* PROBLEM DESCRIPTION:
Rewrite the listing below, swapping each "GUI agent" for "screen agent" and leaving every other word untouched.

* DATA LINES:
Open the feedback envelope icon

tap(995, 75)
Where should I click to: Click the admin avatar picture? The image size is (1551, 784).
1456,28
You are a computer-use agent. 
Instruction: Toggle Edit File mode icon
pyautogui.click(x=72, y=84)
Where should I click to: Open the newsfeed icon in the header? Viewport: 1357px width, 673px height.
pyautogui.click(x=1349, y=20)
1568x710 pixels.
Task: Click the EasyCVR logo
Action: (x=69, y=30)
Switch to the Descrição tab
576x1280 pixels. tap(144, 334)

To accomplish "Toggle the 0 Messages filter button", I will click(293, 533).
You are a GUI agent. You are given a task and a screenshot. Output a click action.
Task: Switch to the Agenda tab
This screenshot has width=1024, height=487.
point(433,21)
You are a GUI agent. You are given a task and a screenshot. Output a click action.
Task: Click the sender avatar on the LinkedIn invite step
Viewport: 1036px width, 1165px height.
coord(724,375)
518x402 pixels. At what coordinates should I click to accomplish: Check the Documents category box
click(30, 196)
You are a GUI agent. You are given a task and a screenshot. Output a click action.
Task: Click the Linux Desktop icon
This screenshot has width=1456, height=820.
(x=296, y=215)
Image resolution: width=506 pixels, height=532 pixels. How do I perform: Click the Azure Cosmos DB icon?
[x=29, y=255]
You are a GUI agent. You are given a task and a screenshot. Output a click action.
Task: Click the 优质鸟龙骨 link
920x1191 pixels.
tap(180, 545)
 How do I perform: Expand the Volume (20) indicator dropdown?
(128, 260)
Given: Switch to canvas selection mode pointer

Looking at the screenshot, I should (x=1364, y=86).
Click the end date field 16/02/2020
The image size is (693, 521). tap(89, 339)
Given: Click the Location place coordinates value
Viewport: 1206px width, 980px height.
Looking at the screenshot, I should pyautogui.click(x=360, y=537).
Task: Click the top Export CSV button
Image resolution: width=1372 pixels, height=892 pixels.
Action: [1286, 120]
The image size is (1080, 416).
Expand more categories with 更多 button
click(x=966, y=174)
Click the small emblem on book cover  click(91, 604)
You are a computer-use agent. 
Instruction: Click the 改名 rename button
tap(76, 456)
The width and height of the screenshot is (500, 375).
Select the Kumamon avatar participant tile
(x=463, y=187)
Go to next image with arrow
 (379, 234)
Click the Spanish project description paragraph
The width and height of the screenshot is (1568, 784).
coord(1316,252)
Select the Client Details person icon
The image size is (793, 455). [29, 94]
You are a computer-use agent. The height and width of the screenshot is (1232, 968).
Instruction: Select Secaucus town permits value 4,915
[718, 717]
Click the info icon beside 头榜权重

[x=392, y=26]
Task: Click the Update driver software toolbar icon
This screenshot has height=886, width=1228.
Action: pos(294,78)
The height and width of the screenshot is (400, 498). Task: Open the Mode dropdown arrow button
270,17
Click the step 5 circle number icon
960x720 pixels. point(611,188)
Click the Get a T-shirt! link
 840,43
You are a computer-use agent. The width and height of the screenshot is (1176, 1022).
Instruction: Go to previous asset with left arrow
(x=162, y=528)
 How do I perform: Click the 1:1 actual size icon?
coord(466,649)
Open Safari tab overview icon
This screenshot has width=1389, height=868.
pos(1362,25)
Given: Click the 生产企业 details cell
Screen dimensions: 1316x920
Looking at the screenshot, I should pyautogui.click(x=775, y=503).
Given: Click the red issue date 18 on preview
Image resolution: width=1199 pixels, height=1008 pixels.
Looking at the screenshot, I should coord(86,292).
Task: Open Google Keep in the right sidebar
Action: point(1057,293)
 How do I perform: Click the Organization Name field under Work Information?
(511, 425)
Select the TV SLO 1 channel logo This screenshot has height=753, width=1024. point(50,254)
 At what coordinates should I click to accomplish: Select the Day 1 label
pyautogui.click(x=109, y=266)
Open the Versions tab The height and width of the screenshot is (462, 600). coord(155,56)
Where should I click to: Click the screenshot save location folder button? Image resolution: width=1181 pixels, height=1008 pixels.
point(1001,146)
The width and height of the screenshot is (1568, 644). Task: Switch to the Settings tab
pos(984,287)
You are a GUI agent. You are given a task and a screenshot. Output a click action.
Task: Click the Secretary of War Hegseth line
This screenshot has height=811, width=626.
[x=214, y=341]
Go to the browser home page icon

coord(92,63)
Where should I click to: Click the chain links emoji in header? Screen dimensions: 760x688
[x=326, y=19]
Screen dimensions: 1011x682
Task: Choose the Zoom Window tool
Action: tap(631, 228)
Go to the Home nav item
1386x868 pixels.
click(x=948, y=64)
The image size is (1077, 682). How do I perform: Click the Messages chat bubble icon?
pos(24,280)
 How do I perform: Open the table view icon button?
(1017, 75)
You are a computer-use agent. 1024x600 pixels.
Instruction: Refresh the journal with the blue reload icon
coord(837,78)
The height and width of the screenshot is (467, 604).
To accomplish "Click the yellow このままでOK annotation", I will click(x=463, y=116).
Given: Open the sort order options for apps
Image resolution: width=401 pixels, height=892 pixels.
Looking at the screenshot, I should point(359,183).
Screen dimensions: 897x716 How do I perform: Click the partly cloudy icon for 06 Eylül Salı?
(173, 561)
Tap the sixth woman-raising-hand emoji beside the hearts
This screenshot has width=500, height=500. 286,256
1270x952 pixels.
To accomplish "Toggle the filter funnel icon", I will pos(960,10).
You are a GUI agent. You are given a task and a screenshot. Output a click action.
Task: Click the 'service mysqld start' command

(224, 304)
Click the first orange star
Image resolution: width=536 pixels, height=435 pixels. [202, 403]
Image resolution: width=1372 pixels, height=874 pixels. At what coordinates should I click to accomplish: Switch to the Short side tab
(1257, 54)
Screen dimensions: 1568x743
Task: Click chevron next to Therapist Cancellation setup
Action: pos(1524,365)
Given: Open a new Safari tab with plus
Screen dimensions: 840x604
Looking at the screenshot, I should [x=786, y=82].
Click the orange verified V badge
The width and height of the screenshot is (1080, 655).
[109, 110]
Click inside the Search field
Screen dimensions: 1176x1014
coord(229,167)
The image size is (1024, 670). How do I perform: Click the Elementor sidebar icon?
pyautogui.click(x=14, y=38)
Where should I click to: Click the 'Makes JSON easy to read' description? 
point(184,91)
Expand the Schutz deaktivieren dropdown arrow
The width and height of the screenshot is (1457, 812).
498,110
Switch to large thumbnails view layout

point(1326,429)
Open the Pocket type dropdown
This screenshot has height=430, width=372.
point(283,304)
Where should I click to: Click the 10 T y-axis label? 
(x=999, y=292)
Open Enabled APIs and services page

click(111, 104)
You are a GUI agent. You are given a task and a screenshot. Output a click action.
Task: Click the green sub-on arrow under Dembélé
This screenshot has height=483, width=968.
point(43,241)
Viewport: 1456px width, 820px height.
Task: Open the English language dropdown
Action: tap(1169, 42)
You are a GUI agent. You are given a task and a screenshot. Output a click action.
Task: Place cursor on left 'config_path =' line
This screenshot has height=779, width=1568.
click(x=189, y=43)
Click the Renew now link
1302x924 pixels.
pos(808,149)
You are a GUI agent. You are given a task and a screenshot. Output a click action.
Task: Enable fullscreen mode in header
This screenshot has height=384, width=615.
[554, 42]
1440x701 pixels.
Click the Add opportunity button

* SOLUTION:
Open the feedback envelope icon

tap(995, 75)
Where should I click to: Click the admin avatar picture? The image size is (1551, 784).
1456,28
You are a computer-use agent. 
Instruction: Toggle Edit File mode icon
pyautogui.click(x=72, y=84)
Where should I click to: Open the newsfeed icon in the header? Viewport: 1357px width, 673px height.
pyautogui.click(x=1349, y=20)
1568x710 pixels.
Task: Click the EasyCVR logo
Action: (x=69, y=30)
Switch to the Descrição tab
576x1280 pixels. tap(144, 334)

To accomplish "Toggle the 0 Messages filter button", I will click(293, 533).
You are a screen agent. You are given a task and a screenshot. Output a click action.
Task: Switch to the Agenda tab
This screenshot has width=1024, height=487.
point(433,21)
You are a screen agent. You are given a task and a screenshot. Output a click action.
Task: Click the sender avatar on the LinkedIn invite step
Viewport: 1036px width, 1165px height.
coord(724,375)
518x402 pixels. At what coordinates should I click to accomplish: Check the Documents category box
click(30, 196)
You are a screen agent. You are given a task and a screenshot. Output a click action.
Task: Click the Linux Desktop icon
This screenshot has width=1456, height=820.
(x=296, y=215)
Image resolution: width=506 pixels, height=532 pixels. How do I perform: Click the Azure Cosmos DB icon?
[x=29, y=255]
You are a screen agent. You are given a task and a screenshot. Output a click action.
Task: Click the 优质鸟龙骨 link
920x1191 pixels.
tap(180, 545)
 How do I perform: Expand the Volume (20) indicator dropdown?
(128, 260)
Given: Switch to canvas selection mode pointer

Looking at the screenshot, I should (x=1364, y=86).
Click the end date field 16/02/2020
The image size is (693, 521). tap(89, 339)
Given: Click the Location place coordinates value
Viewport: 1206px width, 980px height.
Looking at the screenshot, I should pyautogui.click(x=360, y=537).
Task: Click the top Export CSV button
Image resolution: width=1372 pixels, height=892 pixels.
Action: [1286, 120]
The image size is (1080, 416).
Expand more categories with 更多 button
click(x=966, y=174)
Click the small emblem on book cover  click(91, 604)
You are a computer-use agent. 
Instruction: Click the 改名 rename button
tap(76, 456)
The width and height of the screenshot is (500, 375).
Select the Kumamon avatar participant tile
(x=463, y=187)
Go to next image with arrow
 (379, 234)
Click the Spanish project description paragraph
The width and height of the screenshot is (1568, 784).
coord(1316,252)
Select the Client Details person icon
The image size is (793, 455). [29, 94]
You are a computer-use agent. The height and width of the screenshot is (1232, 968).
Instruction: Select Secaucus town permits value 4,915
[718, 717]
Click the info icon beside 头榜权重

[x=392, y=26]
Task: Click the Update driver software toolbar icon
This screenshot has height=886, width=1228.
Action: pos(294,78)
The height and width of the screenshot is (400, 498). Task: Open the Mode dropdown arrow button
270,17
Click the step 5 circle number icon
960x720 pixels. point(611,188)
Click the Get a T-shirt! link
 840,43
You are a computer-use agent. The width and height of the screenshot is (1176, 1022).
Instruction: Go to previous asset with left arrow
(x=162, y=528)
 How do I perform: Click the 1:1 actual size icon?
coord(466,649)
Open Safari tab overview icon
This screenshot has width=1389, height=868.
pos(1362,25)
Given: Click the 生产企业 details cell
Screen dimensions: 1316x920
Looking at the screenshot, I should pyautogui.click(x=775, y=503).
Given: Click the red issue date 18 on preview
Image resolution: width=1199 pixels, height=1008 pixels.
Looking at the screenshot, I should coord(86,292).
Task: Open Google Keep in the right sidebar
Action: point(1057,293)
 How do I perform: Click the Organization Name field under Work Information?
(511, 425)
Select the TV SLO 1 channel logo This screenshot has height=753, width=1024. point(50,254)
 At what coordinates should I click to accomplish: Select the Day 1 label
pyautogui.click(x=109, y=266)
Open the Versions tab The height and width of the screenshot is (462, 600). coord(155,56)
Where should I click to: Click the screenshot save location folder button? Image resolution: width=1181 pixels, height=1008 pixels.
point(1001,146)
The width and height of the screenshot is (1568, 644). Task: Switch to the Settings tab
pos(984,287)
You are a screen agent. You are given a task and a screenshot. Output a click action.
Task: Click the Secretary of War Hegseth line
This screenshot has height=811, width=626.
[x=214, y=341]
Go to the browser home page icon

coord(92,63)
Where should I click to: Click the chain links emoji in header? Screen dimensions: 760x688
[x=326, y=19]
Screen dimensions: 1011x682
Task: Choose the Zoom Window tool
Action: tap(631, 228)
Go to the Home nav item
1386x868 pixels.
click(x=948, y=64)
The image size is (1077, 682). How do I perform: Click the Messages chat bubble icon?
pos(24,280)
 How do I perform: Open the table view icon button?
(1017, 75)
You are a computer-use agent. 1024x600 pixels.
Instruction: Refresh the journal with the blue reload icon
coord(837,78)
The height and width of the screenshot is (467, 604).
To accomplish "Click the yellow このままでOK annotation", I will click(x=463, y=116).
Given: Open the sort order options for apps
Image resolution: width=401 pixels, height=892 pixels.
Looking at the screenshot, I should point(359,183).
Screen dimensions: 897x716 How do I perform: Click the partly cloudy icon for 06 Eylül Salı?
(173, 561)
Tap the sixth woman-raising-hand emoji beside the hearts
This screenshot has width=500, height=500. 286,256
1270x952 pixels.
To accomplish "Toggle the filter funnel icon", I will pos(960,10).
You are a screen agent. You are given a task and a screenshot. Output a click action.
Task: Click the 'service mysqld start' command

(224, 304)
Click the first orange star
Image resolution: width=536 pixels, height=435 pixels. [202, 403]
Image resolution: width=1372 pixels, height=874 pixels. At what coordinates should I click to accomplish: Switch to the Short side tab
(1257, 54)
Screen dimensions: 1568x743
Task: Click chevron next to Therapist Cancellation setup
Action: pos(1524,365)
Given: Open a new Safari tab with plus
Screen dimensions: 840x604
Looking at the screenshot, I should [x=786, y=82].
Click the orange verified V badge
The width and height of the screenshot is (1080, 655).
[109, 110]
Click inside the Search field
Screen dimensions: 1176x1014
coord(229,167)
The image size is (1024, 670). How do I perform: Click the Elementor sidebar icon?
pyautogui.click(x=14, y=38)
Where should I click to: Click the 'Makes JSON easy to read' description? 
point(184,91)
Expand the Schutz deaktivieren dropdown arrow
The width and height of the screenshot is (1457, 812).
498,110
Switch to large thumbnails view layout

point(1326,429)
Open the Pocket type dropdown
This screenshot has height=430, width=372.
point(283,304)
Where should I click to: Click the 10 T y-axis label? 
(x=999, y=292)
Open Enabled APIs and services page

click(111, 104)
You are a screen agent. You are given a task and a screenshot. Output a click action.
Task: Click the green sub-on arrow under Dembélé
This screenshot has height=483, width=968.
point(43,241)
Viewport: 1456px width, 820px height.
Task: Open the English language dropdown
Action: tap(1169, 42)
You are a screen agent. You are given a task and a screenshot. Output a click action.
Task: Place cursor on left 'config_path =' line
This screenshot has height=779, width=1568.
click(x=189, y=43)
Click the Renew now link
1302x924 pixels.
pos(808,149)
You are a screen agent. You are given a task and a screenshot. Output a click action.
Task: Enable fullscreen mode in header
This screenshot has height=384, width=615.
[554, 42]
1440x701 pixels.
Click the Add opportunity button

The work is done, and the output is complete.